We walked away with the fact that we absolutely do have a vendor that has an enterprise solution. They have an excellent reputation in the area of service and we went to the board with that. And we got approved within this time period of economic, one would say, depression. And the board totally bought into our vision, which is to be an integrated world class patient-centered academic medical center.
AG: Were you involved with the selection of Eclipsys?
AG: Do you think you picked that system because there was a different vision of what you were trying to do at that time?
PC: Absolutely. At the time, I challenged that because I thought their vision was too narrow. So, the vision for selecting Eclipsys was purely inpatient. There was no integrated thinking other than inpatient involved. Basically, Eclipsys was put in to replace the old system. So, that strategy was prompted by cost, not vision, not business value. There was no business value associated with the selection of Eclipsys. It was cost-driven because the platform we had was dying. We were on a 30-year-old platform. The predominant reason that investment was made was because we knew we had an aging platform and we had to do something.
AG: So you just bought something similar?
PC: Similar to replace the old system. By the way, it has an ED system and pharmacy component, we’ll add that in and we’ll integrate that, and so the integration that we did with Eclipsys was integrating the inpatient setting, because that was the focus, that was the vision, it wasn’t to bring in the ambulatory, it wasn’t to connect the ambulatory with the revenue cycle, and to bring in the billing components.
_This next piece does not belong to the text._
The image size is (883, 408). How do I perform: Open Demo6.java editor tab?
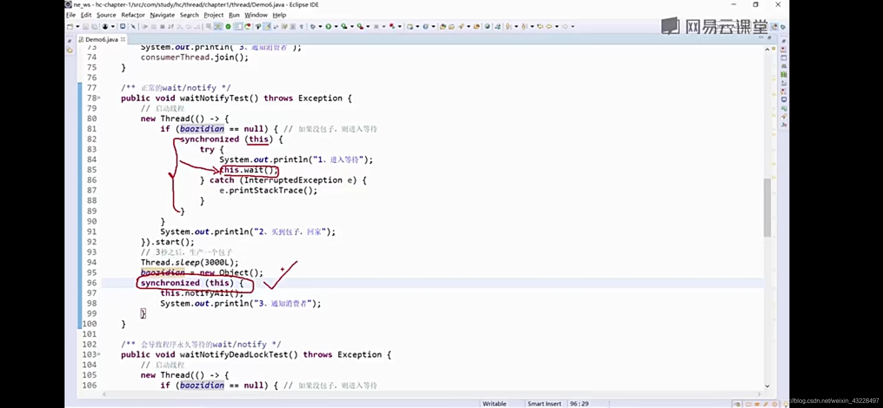tap(101, 39)
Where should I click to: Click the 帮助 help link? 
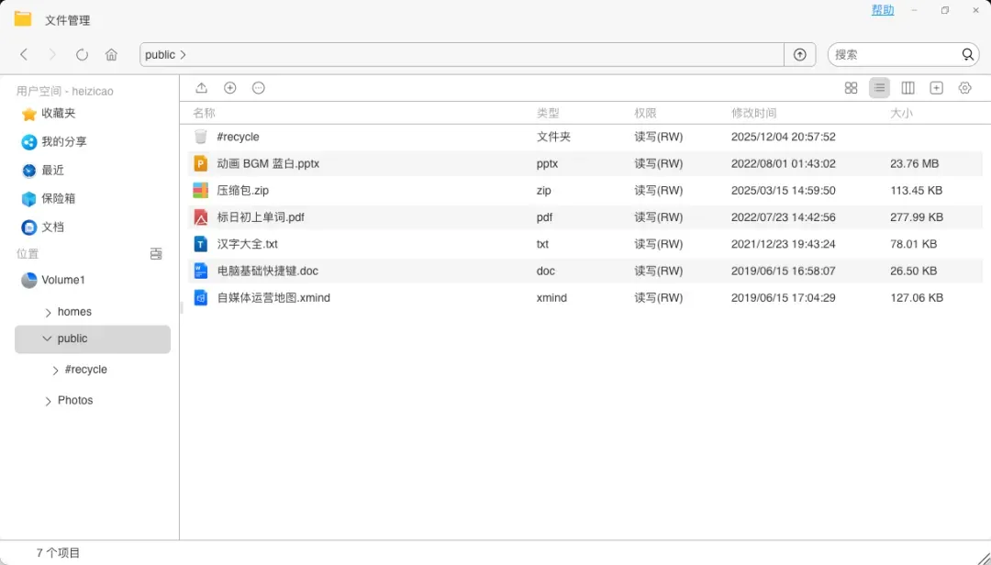(882, 10)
We’re patient centered, when we’re done with this transformation, a patient coming into the NYU network will get one bill. They’re not going to get 15 bills from different places that are all NYU because it’s a fragmented revenue cycle component, they’re going to get one bill that has all their services, and if they want to pay that bill, then they go to one portal and they’re going to be able to pay that.
If they want to schedule a visit with any of the providers within our network, they’d be able to go and schedule a visit, they’ll be able to see results, they’ll be able to transact. They’ll be able to, within the various consenting and permission levels, if they want to engage in our research community, say, “Okay, I want to sign up for a research feed, so that I can get the latest breaking research for the particular diseases and conditions of mine,” they’ll be able to do that.
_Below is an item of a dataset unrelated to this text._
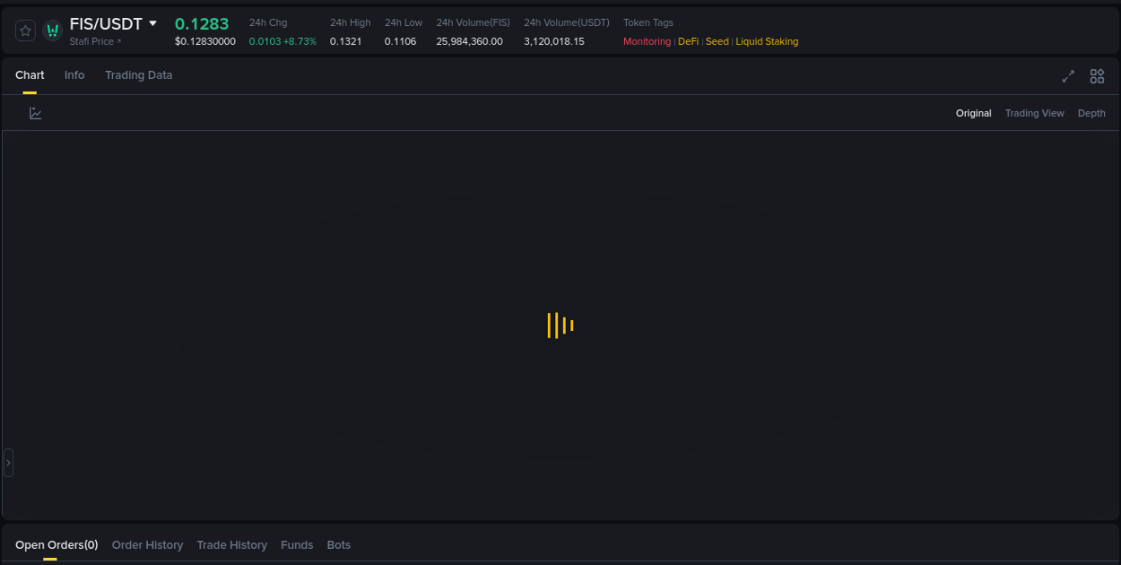Open the Funds tab
The height and width of the screenshot is (565, 1121).
point(297,544)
If they want so sign up for being open to clinical trials that are happening within their specific situation, they’ll be able to do that, because we’ll be integrated with our research community. We’re doing a lot of work to integrate our clinical trial management system with our clinical system.
So it’s pretty far reaching, it’s great to be a CIO here. Of course, working here has its own issues, which basically means now you’ve got to do it. Most people are fighting to build a case for what they have to spend, and using up all their energy on that, but I don’t have to do that.
AG: Be careful what you wish for, right?
PC: True, be careful what you wish for, but it’s a good challenge.